Required work -
- 1) Answer these about the stealth forum thread, one line each:
(a) Which member says they will be watching the news for it?
(b) What does Mumbodog say waste sometimes is?
(c) Which member does JohnWill quote?
- 2) Write a continuation of the stealth forum thread, picking up after its final post.

Text section -
====
This might have already happened ,you never know.

Maybe somebody somewhere has got their fingers crossed behind their back.


----------



## Bryce98

Wow! That thing looks awesome!. I'll be watching the news for it.


----------



## hewee

http://www.designation-systems.net/dusrm/app4/x-47b.jpg

http://www.designation-systems.net/dusrm/app4/x-45c-1.jpg

http://www.designation-systems.net/dusrm/app4/x-47.html

http://www.designation-systems.net/dusrm/app4/


----------



## Mumbodog

> Stealth is such a wastes of resources


Yeah, it was such a miserable failure in Iraq....sarcasm intended.

Stealth is just one step toward other advanced technologies, so just give up, don't develop anything? Sometimes waste is the gateway to discovery.

.


----------



## JohnWill

guy2 said:


> Stealth is such a wastes of resources ,the other nations are working hard to render stealth obsolete and see it as the holy grail of sticking it to the man.
> 
> It will turn out to be a another massively failed project in a few years or so seeing how technology is moving massively forward in other places besides our own.


It could be that you don't know what you're talking about.  Care to cite some actual references where stealth has been rendered obsolete? Hard to imagine you're the only person that knows this interesting tidbit.
====
Recorded data -
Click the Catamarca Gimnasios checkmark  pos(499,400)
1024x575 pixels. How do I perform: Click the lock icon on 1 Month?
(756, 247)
====
Responses to the tasks -
- 1)
(a) Bryce98
(b) The gateway to discovery
(c) guy2

- 2)
----------



## JohnWill

paisanol69 said:


> ...I don't think that "designation-systems.net" appreciated you attempt to get them a little bit of web exposure
> 
> I wish those links you posted worked, I would have liked to see those 2 models!


Funny, I see the two pictures I posted.


----------



## Mumbodog

> Funny, I see the two pictures I posted.


You must be the only one










.


----------



## JohnWill

That's really odd, I see both pictures when I look at the thread right now! 

How do you like that?


----------



## paisanol69

JohnWill said:


> That's really odd, I see both pictures when I look at the thread right now!
> 
> How do you like that?


......screen shot JW, love the look of those 2 planes!!!:up:

I dont know why I couldn't see them in your first post, all I saw was....

Your security clearance must be "higher"than mine


----------



## JohnWill

paisanol69 said:


> ......screen shot JW, love the look of those 2 planes!!!:up:
> 
> I dont know why I couldn't see them in your first post, all I saw was....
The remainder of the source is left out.